The study, simultaneously published in the New England Journal of Medicine, showed that median progression-free survival was 21 months in patients with germline BRCA mutations as determined by Myriad's BRACAnalysis CDx; 9.3 months in patients without such mutations; and 12.9 months in patients with homologous repair deficiency as determined by the myChoice HRD next-generation sequencing test. Comparatively, patients receiving placebo had median progression-free survival of 5.5 months when they had germline BRCA mutations, 3.9 months when they didn't have such mutations, and 3.8 months when they were HRD positive.
However, an exploratory analysis in patients who were HRD negative by Myriad's test showed that they also derived clinically meaningful benefit from Tesaro's PARP inhibitor, Mirza reported, with median progression-free survival of 6.9 months on niraparib compared to 3.8 months on placebo. "Going back to the clinic, I will have a very hard time, because all my patients would like to have this drug," Mirza told analysts during a webcast presentation.
Mary Lynn Hedley, Tesaro's president and chief operating officer, agreed. "Dr. Mirza indicated that he would prefer that we submit the application for a broad indication given the clinical meaningfulness of the data that we had seen across the population, and we intend to do that," she said.

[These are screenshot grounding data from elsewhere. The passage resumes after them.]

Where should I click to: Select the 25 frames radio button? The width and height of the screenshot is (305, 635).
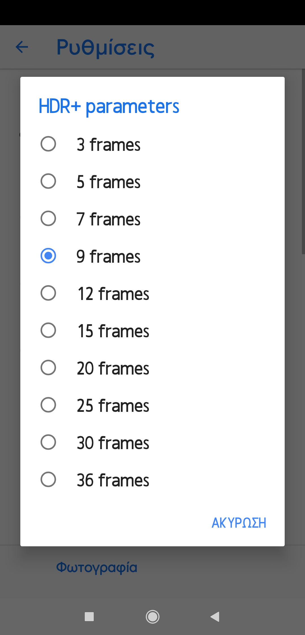[x=48, y=405]
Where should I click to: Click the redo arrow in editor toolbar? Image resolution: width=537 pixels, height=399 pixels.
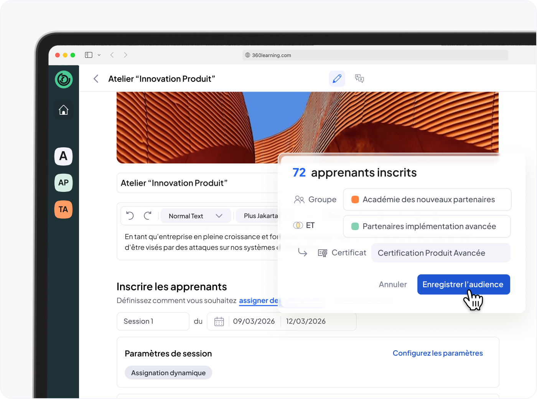(x=148, y=216)
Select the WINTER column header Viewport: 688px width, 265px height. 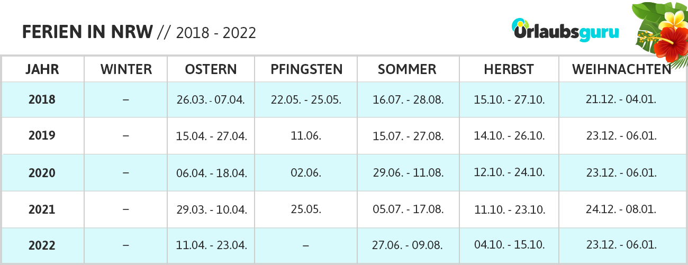coord(126,69)
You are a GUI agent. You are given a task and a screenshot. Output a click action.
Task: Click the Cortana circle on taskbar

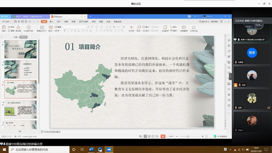click(74, 149)
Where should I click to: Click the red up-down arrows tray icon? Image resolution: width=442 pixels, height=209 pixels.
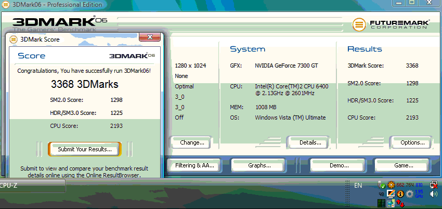coord(400,202)
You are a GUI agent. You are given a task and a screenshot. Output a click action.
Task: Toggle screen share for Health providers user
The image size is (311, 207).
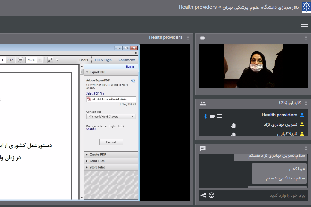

Wells Fargo Securities analyst Tim Evans wrote in a note that the NOVA results suggest that it might take Myriad longer to garner revenues from myChoice HRD, which along with BRACAnalysis CDx and Tumor BRACAnalysis CDx, is a key part of its companion diagnostic portfolio. Myriad has projected its companion diagnostics business will contribute between $122 million and $364 million by 2020, by which time it hopes to bolster its annual revenues to $1.5 billion.
"We still believe that myChoice HRD is likely a useful test," Evans wrote in a note to investors. "However, the current situation implies a longer timeline to revenue than we had previously hoped."
Cowen and Company analyst Doug Schenkel wrote in a note that Myriad had not factored in a revenue impact from myChoice HRD in fiscal year 2017. "While this development seemingly eliminates a potential source of revenue upside, we don't view this as a downside risk to current projections," he wrote.
Meanwhile, Piper Jaffray analyst William Quirk had a different take, writing in a note that he believes the US Food and Drug Administration will restrict niraparib's indication based on BRCA mutation or HRD status. "Our thesis: we believe FDA will weigh the drug's side effects with PFS benefit," Quirk wrote.
He noted that in HRD-negative patients the FDA will likely consider the three-month progression-free survival benefit against the fact that more than 14 percent of patients discontinued on niraparib compared to 2 percent on placebo, and there were significantly higher grade 3/4 toxicities with the PARP inhibitor.
Myriad's stock was trading at $18.75 in late Thursday trade on the Nasdaq, down a little more than 12 percent for the day.